Accepting complements in science

Taking compliments to heart is something I need to learn to do.  People wouldn't go out of their way to tell you they felt a certain way if they didn't really feel that way, right? (Unless there's some deviousness afoot)

Case in point:  I gave a talk about the wonders of the nanoworld to a crowd of around 100 at Nerd Nite Toronto on Thursday night.  The talk went just as I wanted it to go, my ad-lib was ON, people laughed at my jokes, and I got lots of compliments afterwards. 

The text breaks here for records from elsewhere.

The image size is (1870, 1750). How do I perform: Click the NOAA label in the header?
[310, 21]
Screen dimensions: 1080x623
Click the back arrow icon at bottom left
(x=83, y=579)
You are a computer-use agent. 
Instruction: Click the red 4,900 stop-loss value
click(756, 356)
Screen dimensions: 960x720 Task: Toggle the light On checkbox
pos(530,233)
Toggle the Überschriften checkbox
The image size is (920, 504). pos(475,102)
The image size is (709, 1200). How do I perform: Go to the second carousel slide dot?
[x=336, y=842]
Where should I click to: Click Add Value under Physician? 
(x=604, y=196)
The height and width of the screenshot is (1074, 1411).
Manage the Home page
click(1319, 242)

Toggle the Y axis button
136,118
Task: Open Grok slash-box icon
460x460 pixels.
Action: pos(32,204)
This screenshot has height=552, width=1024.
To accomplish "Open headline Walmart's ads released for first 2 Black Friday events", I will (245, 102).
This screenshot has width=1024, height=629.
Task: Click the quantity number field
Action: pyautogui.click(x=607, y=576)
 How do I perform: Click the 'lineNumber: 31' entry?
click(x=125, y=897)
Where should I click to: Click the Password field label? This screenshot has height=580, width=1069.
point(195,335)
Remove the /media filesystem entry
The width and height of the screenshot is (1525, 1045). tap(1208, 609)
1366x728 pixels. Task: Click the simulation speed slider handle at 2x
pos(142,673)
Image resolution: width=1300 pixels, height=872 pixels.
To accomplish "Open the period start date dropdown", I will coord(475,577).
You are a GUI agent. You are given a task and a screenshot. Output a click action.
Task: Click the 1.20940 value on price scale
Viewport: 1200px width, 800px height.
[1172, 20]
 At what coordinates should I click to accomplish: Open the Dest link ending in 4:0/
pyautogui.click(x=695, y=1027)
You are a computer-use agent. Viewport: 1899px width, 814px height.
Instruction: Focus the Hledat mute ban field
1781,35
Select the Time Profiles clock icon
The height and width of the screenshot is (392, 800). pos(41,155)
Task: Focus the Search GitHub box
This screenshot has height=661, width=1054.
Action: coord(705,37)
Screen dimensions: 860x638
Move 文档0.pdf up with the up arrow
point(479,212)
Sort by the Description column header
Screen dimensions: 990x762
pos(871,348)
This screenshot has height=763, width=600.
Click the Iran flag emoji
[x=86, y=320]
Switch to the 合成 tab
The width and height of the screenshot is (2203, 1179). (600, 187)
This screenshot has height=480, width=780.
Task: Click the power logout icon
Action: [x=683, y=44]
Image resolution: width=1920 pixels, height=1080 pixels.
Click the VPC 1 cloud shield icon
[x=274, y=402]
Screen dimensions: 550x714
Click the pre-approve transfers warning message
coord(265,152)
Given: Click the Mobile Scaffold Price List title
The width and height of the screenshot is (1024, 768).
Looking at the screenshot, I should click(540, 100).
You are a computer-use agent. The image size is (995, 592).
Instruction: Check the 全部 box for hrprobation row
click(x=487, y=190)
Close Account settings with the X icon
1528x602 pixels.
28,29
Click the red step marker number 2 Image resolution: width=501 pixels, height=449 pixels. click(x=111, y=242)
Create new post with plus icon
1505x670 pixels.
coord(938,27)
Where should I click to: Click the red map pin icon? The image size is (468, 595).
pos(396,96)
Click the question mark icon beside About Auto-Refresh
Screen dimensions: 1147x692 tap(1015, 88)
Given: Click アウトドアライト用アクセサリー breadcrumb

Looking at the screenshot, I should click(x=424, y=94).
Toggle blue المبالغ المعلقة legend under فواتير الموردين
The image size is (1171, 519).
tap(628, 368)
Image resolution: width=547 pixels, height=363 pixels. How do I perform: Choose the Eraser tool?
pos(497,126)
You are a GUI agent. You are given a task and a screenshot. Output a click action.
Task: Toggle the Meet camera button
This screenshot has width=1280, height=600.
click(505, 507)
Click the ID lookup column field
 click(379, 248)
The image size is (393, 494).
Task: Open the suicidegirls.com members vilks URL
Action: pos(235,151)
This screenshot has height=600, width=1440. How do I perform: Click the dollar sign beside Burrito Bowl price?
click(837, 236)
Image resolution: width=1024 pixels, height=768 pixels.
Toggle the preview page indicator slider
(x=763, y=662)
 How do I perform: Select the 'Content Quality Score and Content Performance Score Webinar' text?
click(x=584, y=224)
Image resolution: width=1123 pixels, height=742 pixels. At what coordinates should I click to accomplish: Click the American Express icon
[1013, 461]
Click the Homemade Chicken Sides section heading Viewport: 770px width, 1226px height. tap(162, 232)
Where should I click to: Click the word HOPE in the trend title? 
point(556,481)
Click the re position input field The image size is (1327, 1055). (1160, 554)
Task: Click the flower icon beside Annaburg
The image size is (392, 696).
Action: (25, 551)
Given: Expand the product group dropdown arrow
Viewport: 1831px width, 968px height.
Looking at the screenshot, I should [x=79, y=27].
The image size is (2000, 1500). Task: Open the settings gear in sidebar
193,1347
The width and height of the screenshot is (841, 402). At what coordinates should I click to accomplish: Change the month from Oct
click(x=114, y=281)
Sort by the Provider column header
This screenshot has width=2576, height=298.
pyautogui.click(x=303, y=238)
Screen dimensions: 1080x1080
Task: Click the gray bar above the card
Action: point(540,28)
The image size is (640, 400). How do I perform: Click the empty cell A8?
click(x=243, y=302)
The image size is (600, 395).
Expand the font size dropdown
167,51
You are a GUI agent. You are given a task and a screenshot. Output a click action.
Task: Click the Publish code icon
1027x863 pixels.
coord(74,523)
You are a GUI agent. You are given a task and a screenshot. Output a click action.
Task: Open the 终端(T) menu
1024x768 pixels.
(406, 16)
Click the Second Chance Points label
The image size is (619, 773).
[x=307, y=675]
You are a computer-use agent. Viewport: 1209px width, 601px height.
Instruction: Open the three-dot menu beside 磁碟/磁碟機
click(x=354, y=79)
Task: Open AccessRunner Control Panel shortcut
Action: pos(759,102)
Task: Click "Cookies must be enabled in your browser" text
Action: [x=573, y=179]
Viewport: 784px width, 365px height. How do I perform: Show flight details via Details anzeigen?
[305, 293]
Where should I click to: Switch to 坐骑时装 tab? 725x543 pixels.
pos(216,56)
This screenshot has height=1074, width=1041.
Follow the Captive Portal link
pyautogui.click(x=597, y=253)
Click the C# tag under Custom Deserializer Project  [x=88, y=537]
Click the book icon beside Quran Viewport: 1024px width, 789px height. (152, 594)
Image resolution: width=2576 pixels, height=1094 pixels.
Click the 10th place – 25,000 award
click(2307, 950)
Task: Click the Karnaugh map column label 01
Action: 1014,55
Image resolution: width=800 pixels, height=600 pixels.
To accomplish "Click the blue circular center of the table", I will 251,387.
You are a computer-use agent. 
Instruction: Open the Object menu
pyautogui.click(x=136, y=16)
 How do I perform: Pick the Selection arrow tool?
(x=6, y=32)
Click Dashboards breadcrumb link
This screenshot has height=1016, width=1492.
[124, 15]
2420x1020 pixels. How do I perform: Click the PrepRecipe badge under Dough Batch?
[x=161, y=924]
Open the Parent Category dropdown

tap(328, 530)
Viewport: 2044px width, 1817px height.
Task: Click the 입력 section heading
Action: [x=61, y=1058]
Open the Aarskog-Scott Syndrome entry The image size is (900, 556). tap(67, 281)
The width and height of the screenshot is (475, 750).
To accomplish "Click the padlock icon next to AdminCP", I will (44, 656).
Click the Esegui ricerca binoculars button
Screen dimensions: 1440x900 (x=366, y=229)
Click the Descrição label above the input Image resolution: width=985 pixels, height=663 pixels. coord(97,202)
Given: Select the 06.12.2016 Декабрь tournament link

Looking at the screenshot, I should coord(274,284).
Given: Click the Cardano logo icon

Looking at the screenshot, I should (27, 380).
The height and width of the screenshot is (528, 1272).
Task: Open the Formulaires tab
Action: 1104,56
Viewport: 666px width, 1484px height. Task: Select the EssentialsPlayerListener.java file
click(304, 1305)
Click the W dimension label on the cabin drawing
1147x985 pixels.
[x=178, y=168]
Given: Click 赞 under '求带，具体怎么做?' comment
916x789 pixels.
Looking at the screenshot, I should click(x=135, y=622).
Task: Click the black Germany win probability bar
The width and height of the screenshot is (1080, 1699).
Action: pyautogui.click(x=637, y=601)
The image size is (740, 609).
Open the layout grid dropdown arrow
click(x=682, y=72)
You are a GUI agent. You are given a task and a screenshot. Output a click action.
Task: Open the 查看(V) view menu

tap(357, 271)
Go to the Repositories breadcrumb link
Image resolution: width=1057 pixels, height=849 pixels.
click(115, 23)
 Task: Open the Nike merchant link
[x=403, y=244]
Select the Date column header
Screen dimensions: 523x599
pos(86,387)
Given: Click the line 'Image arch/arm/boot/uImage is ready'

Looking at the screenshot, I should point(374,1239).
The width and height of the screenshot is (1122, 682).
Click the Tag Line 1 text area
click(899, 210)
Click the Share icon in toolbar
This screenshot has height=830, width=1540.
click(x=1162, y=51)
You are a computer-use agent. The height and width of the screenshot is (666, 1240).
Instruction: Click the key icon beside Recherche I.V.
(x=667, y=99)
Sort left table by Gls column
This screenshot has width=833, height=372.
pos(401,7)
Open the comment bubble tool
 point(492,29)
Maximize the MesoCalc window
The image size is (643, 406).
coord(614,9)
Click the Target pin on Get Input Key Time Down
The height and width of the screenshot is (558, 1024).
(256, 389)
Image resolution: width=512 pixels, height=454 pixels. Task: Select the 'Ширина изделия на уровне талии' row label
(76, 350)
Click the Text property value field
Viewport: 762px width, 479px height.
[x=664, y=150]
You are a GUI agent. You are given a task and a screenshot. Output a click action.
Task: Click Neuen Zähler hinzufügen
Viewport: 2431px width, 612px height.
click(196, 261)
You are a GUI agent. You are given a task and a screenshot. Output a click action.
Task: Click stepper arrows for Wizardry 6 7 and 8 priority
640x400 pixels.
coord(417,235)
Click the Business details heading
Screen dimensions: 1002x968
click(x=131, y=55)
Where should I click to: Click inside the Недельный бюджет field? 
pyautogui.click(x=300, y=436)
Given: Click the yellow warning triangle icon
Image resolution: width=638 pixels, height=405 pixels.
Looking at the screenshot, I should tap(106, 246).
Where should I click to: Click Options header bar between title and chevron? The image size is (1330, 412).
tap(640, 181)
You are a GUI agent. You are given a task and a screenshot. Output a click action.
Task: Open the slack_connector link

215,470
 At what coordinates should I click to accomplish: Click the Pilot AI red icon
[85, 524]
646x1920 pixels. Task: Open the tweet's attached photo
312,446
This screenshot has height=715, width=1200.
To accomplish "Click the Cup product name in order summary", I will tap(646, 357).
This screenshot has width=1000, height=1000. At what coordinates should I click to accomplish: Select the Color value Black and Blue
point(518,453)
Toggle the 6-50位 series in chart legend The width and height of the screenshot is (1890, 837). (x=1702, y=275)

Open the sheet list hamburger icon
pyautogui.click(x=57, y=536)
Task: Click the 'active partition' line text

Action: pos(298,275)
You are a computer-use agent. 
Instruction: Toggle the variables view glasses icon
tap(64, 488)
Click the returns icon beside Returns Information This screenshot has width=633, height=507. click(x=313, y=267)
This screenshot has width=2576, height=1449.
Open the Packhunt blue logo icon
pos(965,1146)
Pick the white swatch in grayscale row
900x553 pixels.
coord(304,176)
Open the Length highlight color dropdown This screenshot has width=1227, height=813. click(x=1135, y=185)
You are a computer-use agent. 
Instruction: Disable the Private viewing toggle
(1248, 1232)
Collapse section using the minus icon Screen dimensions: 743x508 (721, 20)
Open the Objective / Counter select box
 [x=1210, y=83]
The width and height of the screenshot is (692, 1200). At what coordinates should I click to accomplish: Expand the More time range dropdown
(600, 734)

Me right before giving THE TALK.

I know it went well, but the one thing I can't help but dwell upon is the one question I couldn't answer.  This question was regarding alpha particle emission from gold nanoparticles/clusters.  We don't talk about nanoparticles in terms of nuclear reactions, and I embarrassingly didn't even remember that an alpha particle is basically a helium nucleus, so I froze a bit and really had no answer.  Upon talking to the asker later, I found out he was interested because of his job, but that still didn't make the question easier to answer.

I guess it keeps me human in science, though.  If you're just praised all the time and not faced with adversity, you're never going to grow.  The opposite is true as well.  I could give a talk on metal nanoparticles drunk and blind, but it could always be better.  Compliments tell me I'm on the right track, and roadblocks spur me to improve.